TRY IT: Return every record exactly as it appears. Leave nothing out.

***** STUDY MATERIAL *****

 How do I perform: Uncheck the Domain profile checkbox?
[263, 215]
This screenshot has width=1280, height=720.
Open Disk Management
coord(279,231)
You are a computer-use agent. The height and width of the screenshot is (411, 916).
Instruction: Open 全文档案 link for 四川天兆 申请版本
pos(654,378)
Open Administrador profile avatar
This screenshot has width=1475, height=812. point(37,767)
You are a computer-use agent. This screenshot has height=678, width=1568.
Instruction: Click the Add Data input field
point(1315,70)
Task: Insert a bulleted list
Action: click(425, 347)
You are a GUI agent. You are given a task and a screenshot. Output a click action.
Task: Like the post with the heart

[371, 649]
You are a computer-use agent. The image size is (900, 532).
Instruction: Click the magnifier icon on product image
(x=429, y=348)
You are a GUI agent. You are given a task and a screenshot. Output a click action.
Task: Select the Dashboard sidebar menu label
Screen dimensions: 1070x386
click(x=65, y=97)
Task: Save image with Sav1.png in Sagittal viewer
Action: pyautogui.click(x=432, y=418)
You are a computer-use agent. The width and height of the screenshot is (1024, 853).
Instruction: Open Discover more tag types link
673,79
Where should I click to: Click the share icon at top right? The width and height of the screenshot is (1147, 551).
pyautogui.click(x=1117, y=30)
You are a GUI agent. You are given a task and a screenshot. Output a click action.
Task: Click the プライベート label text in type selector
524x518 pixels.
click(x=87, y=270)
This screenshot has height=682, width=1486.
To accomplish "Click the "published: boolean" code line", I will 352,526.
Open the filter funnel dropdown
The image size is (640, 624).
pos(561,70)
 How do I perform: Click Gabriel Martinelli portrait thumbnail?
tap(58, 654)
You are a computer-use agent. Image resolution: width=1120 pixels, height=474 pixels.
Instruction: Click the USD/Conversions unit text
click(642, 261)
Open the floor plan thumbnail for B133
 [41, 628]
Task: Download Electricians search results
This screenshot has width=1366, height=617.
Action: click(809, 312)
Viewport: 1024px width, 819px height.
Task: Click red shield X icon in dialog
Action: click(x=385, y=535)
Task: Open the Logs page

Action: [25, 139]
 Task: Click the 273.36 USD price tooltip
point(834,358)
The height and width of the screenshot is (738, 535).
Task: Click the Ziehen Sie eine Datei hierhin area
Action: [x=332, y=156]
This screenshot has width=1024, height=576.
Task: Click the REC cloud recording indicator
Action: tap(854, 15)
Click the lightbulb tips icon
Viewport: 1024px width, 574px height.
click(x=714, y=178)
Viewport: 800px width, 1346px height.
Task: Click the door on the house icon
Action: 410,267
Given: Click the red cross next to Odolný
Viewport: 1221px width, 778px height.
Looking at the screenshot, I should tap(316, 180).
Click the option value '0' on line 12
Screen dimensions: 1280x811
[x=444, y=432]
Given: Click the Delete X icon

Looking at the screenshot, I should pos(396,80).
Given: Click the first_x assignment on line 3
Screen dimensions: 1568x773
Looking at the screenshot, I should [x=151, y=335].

*****

COMPLETED TASK:
 How do I perform: Uncheck the Domain profile checkbox?
[263, 215]
This screenshot has width=1280, height=720.
Open Disk Management
coord(279,231)
You are a computer-use agent. The height and width of the screenshot is (411, 916).
Instruction: Open 全文档案 link for 四川天兆 申请版本
pos(654,378)
Open Administrador profile avatar
This screenshot has width=1475, height=812. point(37,767)
You are a computer-use agent. This screenshot has height=678, width=1568.
Instruction: Click the Add Data input field
point(1315,70)
Task: Insert a bulleted list
Action: click(425, 347)
You are a GUI agent. You are given a task and a screenshot. Output a click action.
Task: Like the post with the heart

[371, 649]
You are a computer-use agent. The image size is (900, 532).
Instruction: Click the magnifier icon on product image
(x=429, y=348)
You are a GUI agent. You are given a task and a screenshot. Output a click action.
Task: Select the Dashboard sidebar menu label
Screen dimensions: 1070x386
click(x=65, y=97)
Task: Save image with Sav1.png in Sagittal viewer
Action: pyautogui.click(x=432, y=418)
You are a computer-use agent. The width and height of the screenshot is (1024, 853).
Instruction: Open Discover more tag types link
673,79
Where should I click to: Click the share icon at top right? The width and height of the screenshot is (1147, 551).
pyautogui.click(x=1117, y=30)
You are a GUI agent. You are given a task and a screenshot. Output a click action.
Task: Click the プライベート label text in type selector
524x518 pixels.
click(x=87, y=270)
This screenshot has height=682, width=1486.
To accomplish "Click the "published: boolean" code line", I will 352,526.
Open the filter funnel dropdown
The image size is (640, 624).
pos(561,70)
 How do I perform: Click Gabriel Martinelli portrait thumbnail?
tap(58, 654)
You are a computer-use agent. Image resolution: width=1120 pixels, height=474 pixels.
Instruction: Click the USD/Conversions unit text
click(642, 261)
Open the floor plan thumbnail for B133
 [41, 628]
Task: Download Electricians search results
This screenshot has width=1366, height=617.
Action: click(809, 312)
Viewport: 1024px width, 819px height.
Task: Click red shield X icon in dialog
Action: click(x=385, y=535)
Task: Open the Logs page

Action: [25, 139]
 Task: Click the 273.36 USD price tooltip
point(834,358)
The height and width of the screenshot is (738, 535).
Task: Click the Ziehen Sie eine Datei hierhin area
Action: [x=332, y=156]
This screenshot has width=1024, height=576.
Task: Click the REC cloud recording indicator
Action: tap(854, 15)
Click the lightbulb tips icon
Viewport: 1024px width, 574px height.
click(x=714, y=178)
Viewport: 800px width, 1346px height.
Task: Click the door on the house icon
Action: 410,267
Given: Click the red cross next to Odolný
Viewport: 1221px width, 778px height.
Looking at the screenshot, I should tap(316, 180).
Click the option value '0' on line 12
Screen dimensions: 1280x811
[x=444, y=432]
Given: Click the Delete X icon

Looking at the screenshot, I should pos(396,80).
Given: Click the first_x assignment on line 3
Screen dimensions: 1568x773
Looking at the screenshot, I should [x=151, y=335].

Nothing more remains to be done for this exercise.